#### Records shown ####
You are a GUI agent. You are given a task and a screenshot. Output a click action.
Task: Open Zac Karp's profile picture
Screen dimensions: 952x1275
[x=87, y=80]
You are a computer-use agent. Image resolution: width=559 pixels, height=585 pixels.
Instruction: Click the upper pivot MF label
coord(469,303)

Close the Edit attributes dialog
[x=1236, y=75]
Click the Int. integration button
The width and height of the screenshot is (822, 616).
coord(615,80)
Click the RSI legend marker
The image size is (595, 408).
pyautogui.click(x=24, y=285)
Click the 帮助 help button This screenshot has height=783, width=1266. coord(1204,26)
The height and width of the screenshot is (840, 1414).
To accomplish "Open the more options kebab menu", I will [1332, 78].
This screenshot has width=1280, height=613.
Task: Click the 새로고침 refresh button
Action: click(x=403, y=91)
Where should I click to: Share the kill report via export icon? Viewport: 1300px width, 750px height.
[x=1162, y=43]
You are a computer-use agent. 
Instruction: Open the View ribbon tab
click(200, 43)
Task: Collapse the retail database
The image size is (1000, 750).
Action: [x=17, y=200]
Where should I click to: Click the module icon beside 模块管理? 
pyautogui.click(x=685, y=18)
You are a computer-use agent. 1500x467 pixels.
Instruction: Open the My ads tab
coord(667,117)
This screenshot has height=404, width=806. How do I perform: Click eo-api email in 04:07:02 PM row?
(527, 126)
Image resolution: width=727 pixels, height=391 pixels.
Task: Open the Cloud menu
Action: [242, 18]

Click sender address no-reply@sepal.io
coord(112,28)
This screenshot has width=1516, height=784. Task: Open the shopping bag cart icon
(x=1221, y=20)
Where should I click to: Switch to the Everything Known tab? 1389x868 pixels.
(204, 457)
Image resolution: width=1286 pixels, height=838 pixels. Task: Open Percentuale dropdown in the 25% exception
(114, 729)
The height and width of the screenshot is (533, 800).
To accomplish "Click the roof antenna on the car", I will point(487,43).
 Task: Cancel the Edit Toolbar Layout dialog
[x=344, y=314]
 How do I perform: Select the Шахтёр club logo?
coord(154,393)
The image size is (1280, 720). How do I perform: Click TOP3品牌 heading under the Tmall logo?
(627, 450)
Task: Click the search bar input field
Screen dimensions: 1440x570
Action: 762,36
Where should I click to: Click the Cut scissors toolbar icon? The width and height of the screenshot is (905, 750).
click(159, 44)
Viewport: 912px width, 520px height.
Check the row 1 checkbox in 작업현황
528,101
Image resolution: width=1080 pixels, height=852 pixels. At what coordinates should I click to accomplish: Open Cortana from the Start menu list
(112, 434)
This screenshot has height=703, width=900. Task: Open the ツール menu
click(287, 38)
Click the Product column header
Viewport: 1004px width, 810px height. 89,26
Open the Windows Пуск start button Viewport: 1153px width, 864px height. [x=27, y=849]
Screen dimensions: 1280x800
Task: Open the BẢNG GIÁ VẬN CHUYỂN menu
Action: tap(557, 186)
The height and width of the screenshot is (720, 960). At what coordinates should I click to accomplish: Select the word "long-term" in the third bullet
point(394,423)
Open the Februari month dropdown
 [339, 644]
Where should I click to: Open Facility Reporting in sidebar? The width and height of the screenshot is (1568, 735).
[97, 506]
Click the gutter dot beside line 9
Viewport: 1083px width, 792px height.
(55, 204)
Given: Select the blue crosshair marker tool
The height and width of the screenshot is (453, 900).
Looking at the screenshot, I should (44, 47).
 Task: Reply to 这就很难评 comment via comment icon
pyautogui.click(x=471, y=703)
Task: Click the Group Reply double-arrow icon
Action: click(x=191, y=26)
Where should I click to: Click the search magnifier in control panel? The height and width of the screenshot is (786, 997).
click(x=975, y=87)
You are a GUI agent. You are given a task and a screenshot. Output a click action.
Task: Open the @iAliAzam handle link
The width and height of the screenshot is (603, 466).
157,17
####
**Assignment**
Every record above must be printed again exactly as it stands.

**Answer section**
You are a GUI agent. You are given a task and a screenshot. Output a click action.
Task: Open Zac Karp's profile picture
Screen dimensions: 952x1275
[x=87, y=80]
You are a computer-use agent. Image resolution: width=559 pixels, height=585 pixels.
Instruction: Click the upper pivot MF label
coord(469,303)

Close the Edit attributes dialog
[x=1236, y=75]
Click the Int. integration button
The width and height of the screenshot is (822, 616).
coord(615,80)
Click the RSI legend marker
The image size is (595, 408).
pyautogui.click(x=24, y=285)
Click the 帮助 help button This screenshot has height=783, width=1266. coord(1204,26)
The height and width of the screenshot is (840, 1414).
To accomplish "Open the more options kebab menu", I will [1332, 78].
This screenshot has width=1280, height=613.
Task: Click the 새로고침 refresh button
Action: click(x=403, y=91)
Where should I click to: Share the kill report via export icon? Viewport: 1300px width, 750px height.
[x=1162, y=43]
You are a computer-use agent. 
Instruction: Open the View ribbon tab
click(200, 43)
Task: Collapse the retail database
The image size is (1000, 750).
Action: [x=17, y=200]
Where should I click to: Click the module icon beside 模块管理? 
pyautogui.click(x=685, y=18)
You are a computer-use agent. 1500x467 pixels.
Instruction: Open the My ads tab
coord(667,117)
This screenshot has height=404, width=806. How do I perform: Click eo-api email in 04:07:02 PM row?
(527, 126)
Image resolution: width=727 pixels, height=391 pixels.
Task: Open the Cloud menu
Action: [242, 18]

Click sender address no-reply@sepal.io
coord(112,28)
This screenshot has width=1516, height=784. Task: Open the shopping bag cart icon
(x=1221, y=20)
Where should I click to: Switch to the Everything Known tab? 1389x868 pixels.
(204, 457)
Image resolution: width=1286 pixels, height=838 pixels. Task: Open Percentuale dropdown in the 25% exception
(114, 729)
The height and width of the screenshot is (533, 800).
To accomplish "Click the roof antenna on the car", I will point(487,43).
 Task: Cancel the Edit Toolbar Layout dialog
[x=344, y=314]
 How do I perform: Select the Шахтёр club logo?
coord(154,393)
The image size is (1280, 720). How do I perform: Click TOP3品牌 heading under the Tmall logo?
(627, 450)
Task: Click the search bar input field
Screen dimensions: 1440x570
Action: 762,36
Where should I click to: Click the Cut scissors toolbar icon? The width and height of the screenshot is (905, 750).
click(159, 44)
Viewport: 912px width, 520px height.
Check the row 1 checkbox in 작업현황
528,101
Image resolution: width=1080 pixels, height=852 pixels. At what coordinates should I click to accomplish: Open Cortana from the Start menu list
(112, 434)
This screenshot has height=703, width=900. Task: Open the ツール menu
click(287, 38)
Click the Product column header
Viewport: 1004px width, 810px height. 89,26
Open the Windows Пуск start button Viewport: 1153px width, 864px height. [x=27, y=849]
Screen dimensions: 1280x800
Task: Open the BẢNG GIÁ VẬN CHUYỂN menu
Action: tap(557, 186)
The height and width of the screenshot is (720, 960). At what coordinates should I click to accomplish: Select the word "long-term" in the third bullet
point(394,423)
Open the Februari month dropdown
 [339, 644]
Where should I click to: Open Facility Reporting in sidebar? The width and height of the screenshot is (1568, 735).
[97, 506]
Click the gutter dot beside line 9
Viewport: 1083px width, 792px height.
(55, 204)
Given: Select the blue crosshair marker tool
The height and width of the screenshot is (453, 900).
Looking at the screenshot, I should (44, 47).
 Task: Reply to 这就很难评 comment via comment icon
pyautogui.click(x=471, y=703)
Task: Click the Group Reply double-arrow icon
Action: click(x=191, y=26)
Where should I click to: Click the search magnifier in control panel? The height and width of the screenshot is (786, 997).
click(x=975, y=87)
You are a GUI agent. You are given a task and a screenshot. Output a click action.
Task: Open the @iAliAzam handle link
The width and height of the screenshot is (603, 466).
157,17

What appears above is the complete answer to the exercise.